Ground Zero in the nation’s fight against cybercrime hides in plain sight, in a nondescript suburban office building with no government seals or signs.
Only after passing a low-key receptionist stationed on the seventh floor does one see the metal detectors, personal cellphone lockers and a series of heavy doors marked “classified” – all leading to the auditorium-sized National Cybersecurity and Communications Integration Center.
Inside, around the clock, close to 100 specialists monitor floor-to-ceiling maps of the U.S. and world, along with streams of data and breaking news. States are color-coded from green to red, for a low threat of attack to severe.

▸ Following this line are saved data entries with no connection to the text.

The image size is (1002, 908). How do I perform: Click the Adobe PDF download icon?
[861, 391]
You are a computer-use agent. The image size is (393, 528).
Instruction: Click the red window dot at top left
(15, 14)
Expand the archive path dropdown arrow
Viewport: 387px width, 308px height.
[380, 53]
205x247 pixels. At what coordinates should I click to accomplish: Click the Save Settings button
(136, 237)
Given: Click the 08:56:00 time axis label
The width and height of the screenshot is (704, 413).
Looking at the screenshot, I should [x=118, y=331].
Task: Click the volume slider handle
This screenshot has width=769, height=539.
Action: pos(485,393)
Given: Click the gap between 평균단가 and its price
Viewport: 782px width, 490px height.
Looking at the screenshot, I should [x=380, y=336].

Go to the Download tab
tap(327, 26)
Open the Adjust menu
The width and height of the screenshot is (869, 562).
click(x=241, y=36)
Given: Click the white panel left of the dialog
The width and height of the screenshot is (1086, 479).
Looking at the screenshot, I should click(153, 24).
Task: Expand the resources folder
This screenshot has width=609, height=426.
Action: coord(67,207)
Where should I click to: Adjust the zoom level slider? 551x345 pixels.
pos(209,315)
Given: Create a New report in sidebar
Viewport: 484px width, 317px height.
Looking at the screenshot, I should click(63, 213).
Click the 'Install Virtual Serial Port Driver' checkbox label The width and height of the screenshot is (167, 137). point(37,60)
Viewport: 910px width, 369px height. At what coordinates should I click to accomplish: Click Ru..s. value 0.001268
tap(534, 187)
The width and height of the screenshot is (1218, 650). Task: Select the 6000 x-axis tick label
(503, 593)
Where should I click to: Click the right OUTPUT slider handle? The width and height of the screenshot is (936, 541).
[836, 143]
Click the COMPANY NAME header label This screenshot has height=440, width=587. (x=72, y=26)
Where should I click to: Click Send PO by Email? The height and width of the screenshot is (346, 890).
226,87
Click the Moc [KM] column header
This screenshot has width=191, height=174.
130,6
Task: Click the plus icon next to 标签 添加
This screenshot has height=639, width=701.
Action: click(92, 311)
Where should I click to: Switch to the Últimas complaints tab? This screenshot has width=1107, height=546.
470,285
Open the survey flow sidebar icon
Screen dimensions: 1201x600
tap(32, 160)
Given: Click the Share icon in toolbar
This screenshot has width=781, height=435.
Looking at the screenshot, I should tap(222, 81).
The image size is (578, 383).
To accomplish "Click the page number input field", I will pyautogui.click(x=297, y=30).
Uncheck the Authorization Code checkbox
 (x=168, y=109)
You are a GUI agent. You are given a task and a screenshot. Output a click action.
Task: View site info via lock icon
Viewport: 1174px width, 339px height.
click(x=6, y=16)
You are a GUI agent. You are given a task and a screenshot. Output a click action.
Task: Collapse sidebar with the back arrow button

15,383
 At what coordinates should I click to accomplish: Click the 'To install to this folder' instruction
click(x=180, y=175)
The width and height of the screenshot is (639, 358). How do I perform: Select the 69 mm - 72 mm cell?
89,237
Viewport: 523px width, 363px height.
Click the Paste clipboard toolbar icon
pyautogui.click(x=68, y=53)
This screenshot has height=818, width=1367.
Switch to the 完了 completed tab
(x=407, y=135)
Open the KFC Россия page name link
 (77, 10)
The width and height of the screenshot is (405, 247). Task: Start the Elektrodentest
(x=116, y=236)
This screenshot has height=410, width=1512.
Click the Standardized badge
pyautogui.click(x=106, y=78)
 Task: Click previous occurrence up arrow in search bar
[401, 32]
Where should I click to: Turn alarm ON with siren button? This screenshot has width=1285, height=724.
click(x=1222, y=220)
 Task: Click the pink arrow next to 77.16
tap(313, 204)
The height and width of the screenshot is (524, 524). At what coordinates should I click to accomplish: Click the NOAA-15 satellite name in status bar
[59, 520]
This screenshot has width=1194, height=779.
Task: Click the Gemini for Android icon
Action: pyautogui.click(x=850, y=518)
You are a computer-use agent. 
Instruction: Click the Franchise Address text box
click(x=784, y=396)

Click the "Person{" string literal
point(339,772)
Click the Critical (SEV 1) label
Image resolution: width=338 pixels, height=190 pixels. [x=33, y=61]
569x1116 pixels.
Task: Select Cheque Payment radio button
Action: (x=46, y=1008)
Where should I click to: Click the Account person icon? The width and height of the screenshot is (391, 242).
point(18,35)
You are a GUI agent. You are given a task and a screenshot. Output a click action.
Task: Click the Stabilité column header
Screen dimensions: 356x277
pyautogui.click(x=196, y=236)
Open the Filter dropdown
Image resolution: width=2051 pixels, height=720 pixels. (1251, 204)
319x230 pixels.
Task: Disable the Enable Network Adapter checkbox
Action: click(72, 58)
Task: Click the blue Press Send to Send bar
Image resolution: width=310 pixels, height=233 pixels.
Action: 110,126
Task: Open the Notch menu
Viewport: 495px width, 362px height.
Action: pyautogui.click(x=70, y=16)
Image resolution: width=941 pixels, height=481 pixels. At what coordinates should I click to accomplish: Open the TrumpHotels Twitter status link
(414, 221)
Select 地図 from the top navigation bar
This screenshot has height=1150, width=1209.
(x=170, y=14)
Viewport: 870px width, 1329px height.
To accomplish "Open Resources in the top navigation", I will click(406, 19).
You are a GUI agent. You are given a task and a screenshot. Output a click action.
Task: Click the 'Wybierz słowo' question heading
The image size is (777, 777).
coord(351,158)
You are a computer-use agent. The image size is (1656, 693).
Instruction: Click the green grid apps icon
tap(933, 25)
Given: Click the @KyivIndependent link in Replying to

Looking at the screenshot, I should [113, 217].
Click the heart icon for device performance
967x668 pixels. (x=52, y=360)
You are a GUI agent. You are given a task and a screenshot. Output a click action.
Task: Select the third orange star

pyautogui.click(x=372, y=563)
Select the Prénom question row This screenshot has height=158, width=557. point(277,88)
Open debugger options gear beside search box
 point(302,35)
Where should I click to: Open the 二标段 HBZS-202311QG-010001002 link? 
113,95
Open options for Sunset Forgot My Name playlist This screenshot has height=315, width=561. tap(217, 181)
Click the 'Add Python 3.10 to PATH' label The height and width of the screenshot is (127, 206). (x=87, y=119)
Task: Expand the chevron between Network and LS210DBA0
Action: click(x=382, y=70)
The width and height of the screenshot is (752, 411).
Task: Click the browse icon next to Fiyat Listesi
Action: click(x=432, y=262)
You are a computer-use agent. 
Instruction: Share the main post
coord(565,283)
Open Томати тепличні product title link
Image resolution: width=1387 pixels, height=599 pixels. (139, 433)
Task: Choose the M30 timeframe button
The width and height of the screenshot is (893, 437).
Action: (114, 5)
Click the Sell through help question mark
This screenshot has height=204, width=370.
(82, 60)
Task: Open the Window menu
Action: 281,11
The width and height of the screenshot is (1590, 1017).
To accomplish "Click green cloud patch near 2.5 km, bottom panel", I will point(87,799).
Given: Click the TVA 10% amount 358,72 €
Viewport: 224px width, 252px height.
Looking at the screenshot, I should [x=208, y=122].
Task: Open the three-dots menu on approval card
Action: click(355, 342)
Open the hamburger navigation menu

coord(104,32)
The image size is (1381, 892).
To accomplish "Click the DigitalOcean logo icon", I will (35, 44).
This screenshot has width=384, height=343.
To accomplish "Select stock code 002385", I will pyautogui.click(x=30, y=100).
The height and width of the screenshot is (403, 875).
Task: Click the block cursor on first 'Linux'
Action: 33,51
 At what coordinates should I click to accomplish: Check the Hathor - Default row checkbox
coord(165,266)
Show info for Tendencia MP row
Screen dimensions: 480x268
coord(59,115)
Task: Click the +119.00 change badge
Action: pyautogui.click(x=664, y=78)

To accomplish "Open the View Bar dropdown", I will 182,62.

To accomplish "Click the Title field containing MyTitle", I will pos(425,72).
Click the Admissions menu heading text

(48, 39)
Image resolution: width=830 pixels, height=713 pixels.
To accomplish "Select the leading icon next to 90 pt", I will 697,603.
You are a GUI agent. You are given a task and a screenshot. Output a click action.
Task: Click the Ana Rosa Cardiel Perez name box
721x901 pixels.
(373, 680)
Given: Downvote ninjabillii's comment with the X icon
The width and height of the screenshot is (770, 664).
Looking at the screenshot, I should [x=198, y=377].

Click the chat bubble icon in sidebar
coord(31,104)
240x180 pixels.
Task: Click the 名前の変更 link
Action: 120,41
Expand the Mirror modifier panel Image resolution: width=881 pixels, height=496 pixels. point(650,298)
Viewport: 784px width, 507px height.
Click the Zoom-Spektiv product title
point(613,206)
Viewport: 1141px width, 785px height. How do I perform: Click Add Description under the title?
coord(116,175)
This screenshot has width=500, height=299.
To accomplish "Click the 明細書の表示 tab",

“This is where we put out the fires,” says Phyllis Schneck, chief cybersecurity official for the Department of Homeland Security, nodding at an image of a rotating globe on a huge screen.
This fall, The Associated Press paid rare visits to two key civilian and military cybersecurity centers, a secret lab and a 24/7 incident-response venue where the government’s computer scientists work to combat an increasing bombardment by thieves, hostile states and hacktivists.
Cyberattack now eclipses terrorism as the biggest threat to national security, according to U.S. intelligence chiefs. And an AP report published this week found the $10-billion-a-year federal effort to protect the nation online is failing to keep up with attackers who tap into .gov and .mil networks from coffee shops down the street or military bases on the other side of the world.
The hubs for the nation’s online defense are tucked away in office parks mostly in Washington’s sprawling suburbs. There are no external signs these are classified facilities. The AP was granted access only after agreeing to not disclose street addresses, or record equipment serial numbers or employee badges. Some images on desktop monitors were also off-limits. Cellphones were barred, and background checks were required.
Inside the DHS cybersecurity center in Arlington, Virginia, rows of industry, military and intelligence analysts watch three large monitors on each of their desks; they’re detecting, preventing, responding to and mitigating cyberattacks.
Some scan through columns of numbers, monitoring live data fed through the federal “Einstein” program, a software system that searches government networks for malware, viruses and hacks. Others spot defaced websites and data leaks. Frequently, teams travel directly to infected computers to get them off the network.
Department of Homeland Security spokesman Sy Lee declined to comment on whether the center was involved in stopping a recently reported cyberattack on White House networks, but he said DHS generally leads such response efforts.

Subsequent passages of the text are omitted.